Previous article

Next article


An XML Storage System for Object-Oriented/Object-Relational DBMSs

Wook-Shin Han, Department of Computer Engineering, Kyungpook National University, Korea
Ki-Hoon Lee, Department of Computer Science and AITrc, KAIST, Korea
Byung Suk Lee, Department of Computer Science, University of Vermont, U.S.A.

REFEREED
ARTICLE



PDF Version

Abstract

As XML has become popular as a document standard in the World Wide Web, a lot of research has been done on the XML storage systems for storing and managing XML documents using existing DBMSs. Most of the research activities, however, assume a relational DBMS instead of an object-oriented/object-relational (OO/OR) DBMS, which offers more powerful modeling capabilities. In this paper, we present the design and implementation of an XML storage system designed for an OO/OR DBMS. Specifically, we first analyze the mapping from an XML document structure to OO/OR database schema. Second, we propose a method for describing the mapping using a standard language called the XML Schema Language. Third, we propose system catalog classes for storing the mapping information specified by users in the database. Fourth, we propose a detailed algorithm for storing XML documents in an OO/OR database, based on the mapping information. We believe the proposed system is practically usable for object-oriented programmers and DBMS implementors.


1 INTRODUCTION

XML is widely accepted as a new standard for documents having structural information on the Web [Sim00]. Typically, the number of Web documents is very large and, therefore, storing and managing them require an efficient storage manager. There exist several types of XML storage systems, but most of them use relational DBMSs, and this is what currently available commercial DBMSs do as well [Che00, Mic00]. Naturally, their focus has been on storing XML documents as relational database records [Flo99, Sha99, Sha01].

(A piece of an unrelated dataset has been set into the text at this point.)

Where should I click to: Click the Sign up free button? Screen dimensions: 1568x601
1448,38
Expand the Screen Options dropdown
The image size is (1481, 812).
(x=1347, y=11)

Storing XML documents as database records requires a specification of the mapping from the document structures to database schema. Currently, most commercial DBMSs provide such specification languages, but the languages are proprietary and limited to specifying a mapping to relational databases only. This limitation keeps us from exploiting the powerful modeling capabilities of object-oriented/object-relational (OO/OR) DBMSs [Sto99] like the references and the collections. Furthermore, learning the proprietary languages is a burden to users.

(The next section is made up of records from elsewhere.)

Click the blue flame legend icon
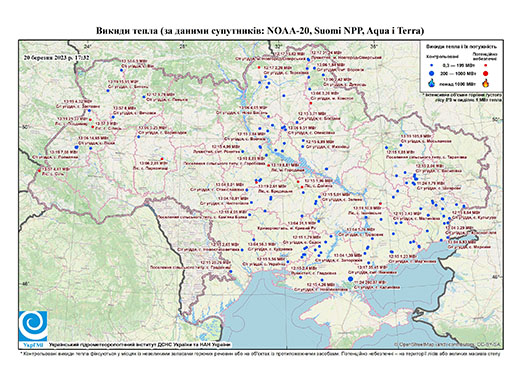This screenshot has height=368, width=520. tap(432, 83)
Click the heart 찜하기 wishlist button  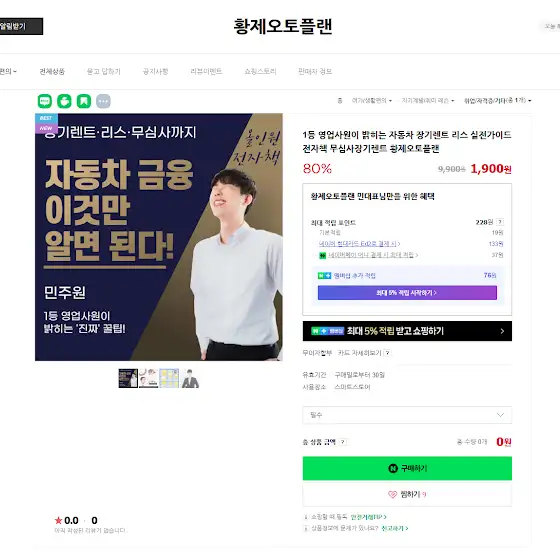pos(407,494)
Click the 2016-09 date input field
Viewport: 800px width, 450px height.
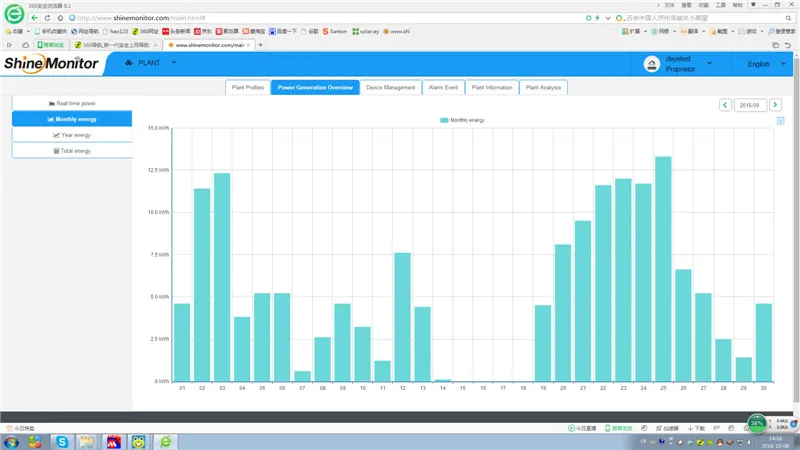(749, 105)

In this paper, we propose an XML storage system geared for an OO/OR DBMS. For this purpose, we first analyze the mapping from XML document structures to OO/OR schema and propose a specification language based on the standard XML Schema Language. Then, we propose a set of system catalog classes for storing user-specified mapping information in the database and propose a detailed algorithm for storing XML documents in an OO/OR database based on the mapping information.

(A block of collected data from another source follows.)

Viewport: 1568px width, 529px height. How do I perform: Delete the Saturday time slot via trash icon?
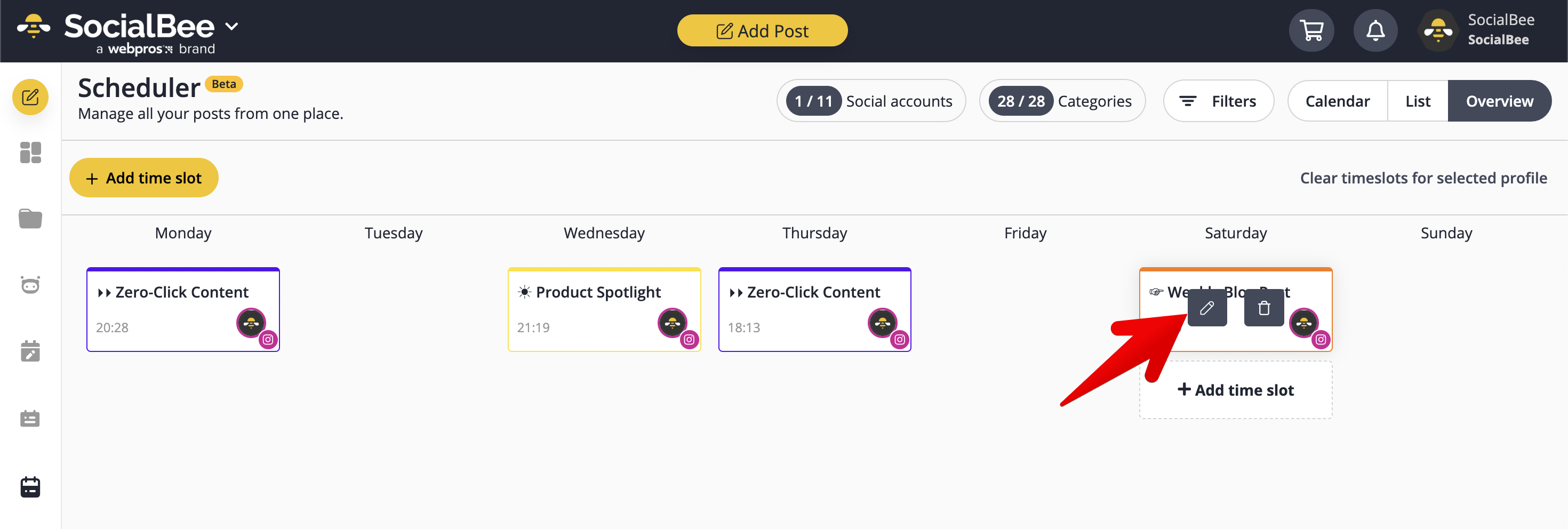[x=1263, y=308]
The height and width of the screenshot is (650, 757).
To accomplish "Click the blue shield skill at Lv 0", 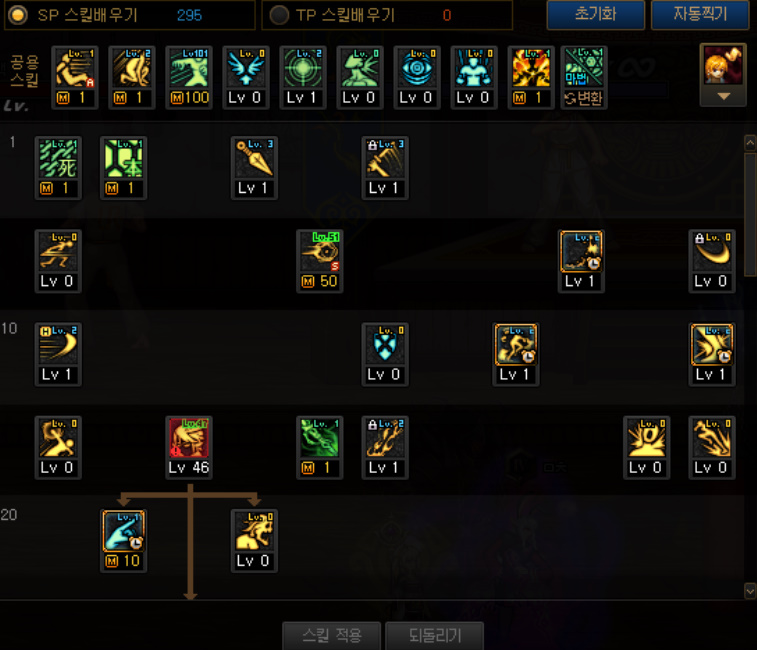I will click(x=385, y=354).
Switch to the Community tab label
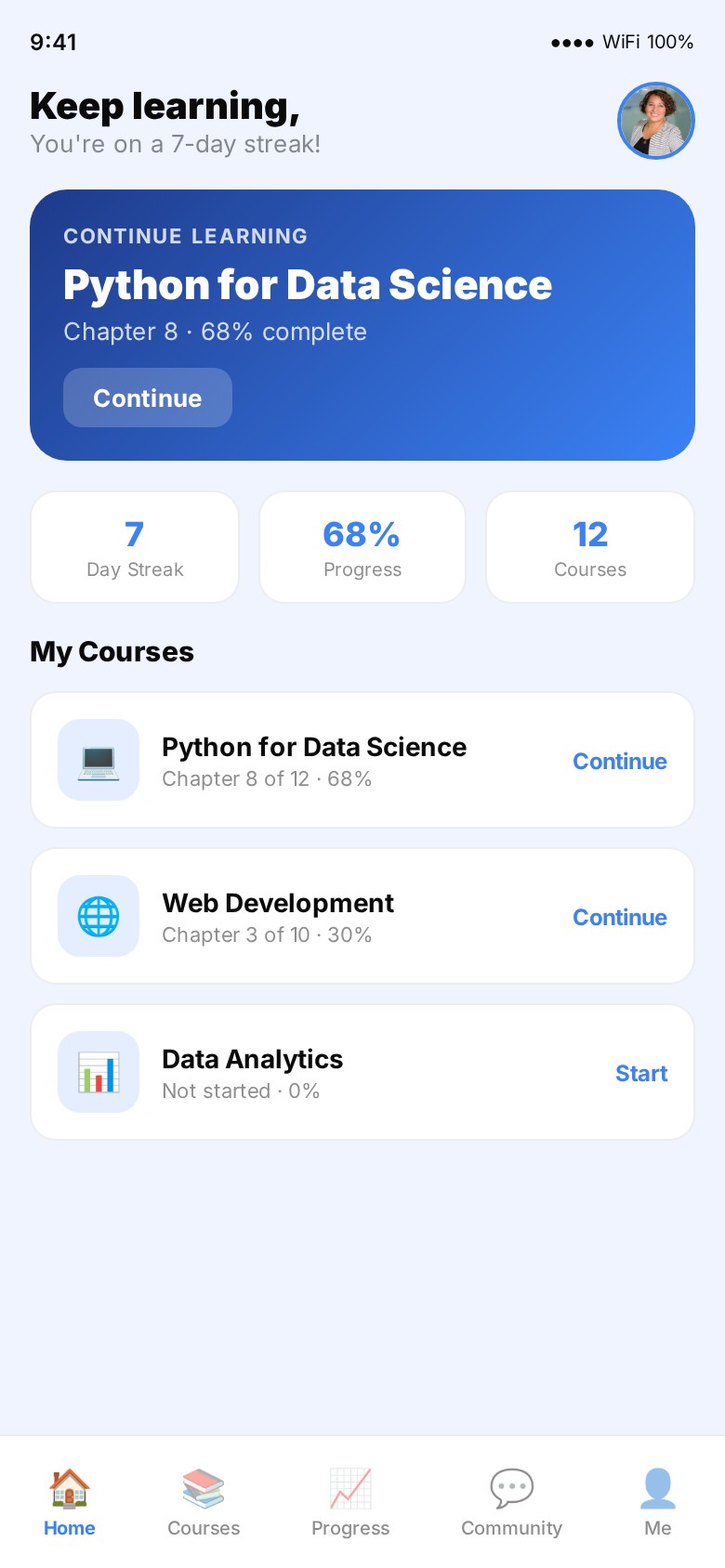Screen dimensions: 725x1568 (511, 1528)
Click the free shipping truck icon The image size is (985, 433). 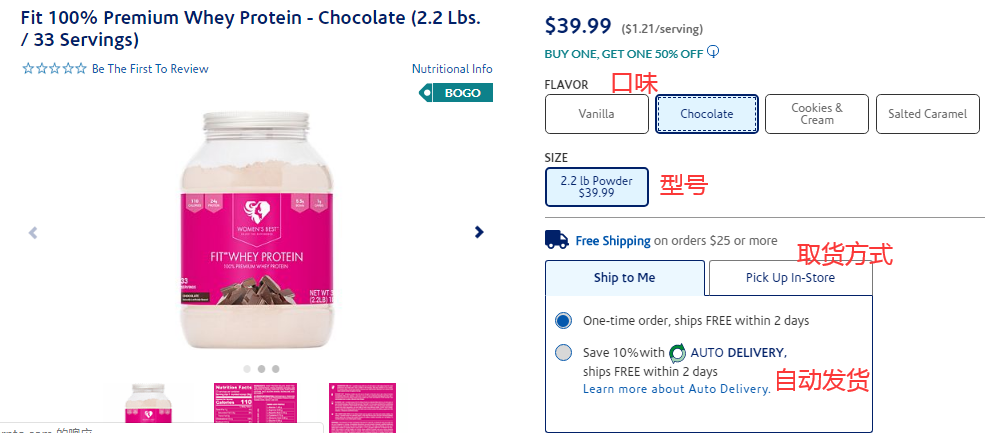(557, 240)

The rest of the paper is as follows. Section 2 provides an overview of the XML Schema Language, and Section 3 provides an overview of the XML supports available from commercial DBMSs. Section 4 analyzes the mapping from the structure of XML documents to an OO/OR database schema and proposes an XML mapping language based on the analysis results. Section 5 proposes the system catalog classes and the detailed algorithm for storing XML documents. Section 6 concludes the paper.


2 XML SCHEMA LANGUAGE

The XML Schema Language is a standard from W3C that replaces XML Document Type Definitions (DTDs) for specifying the structure of an XML document [Bir01, Fal01, Tho01]. It is written in XML and offers several important elements including xsd:element, xsd:attribute, xsd:complexType, and xsd:annotation.

The element xsd:element is used for defining an element. It has the attributes name and type that respectively represent the name and type of the given element. Additionally it has the attributes minOccurs and maxOccurs that respectively represent the maximum and the minimum numbers of occurrences of the element.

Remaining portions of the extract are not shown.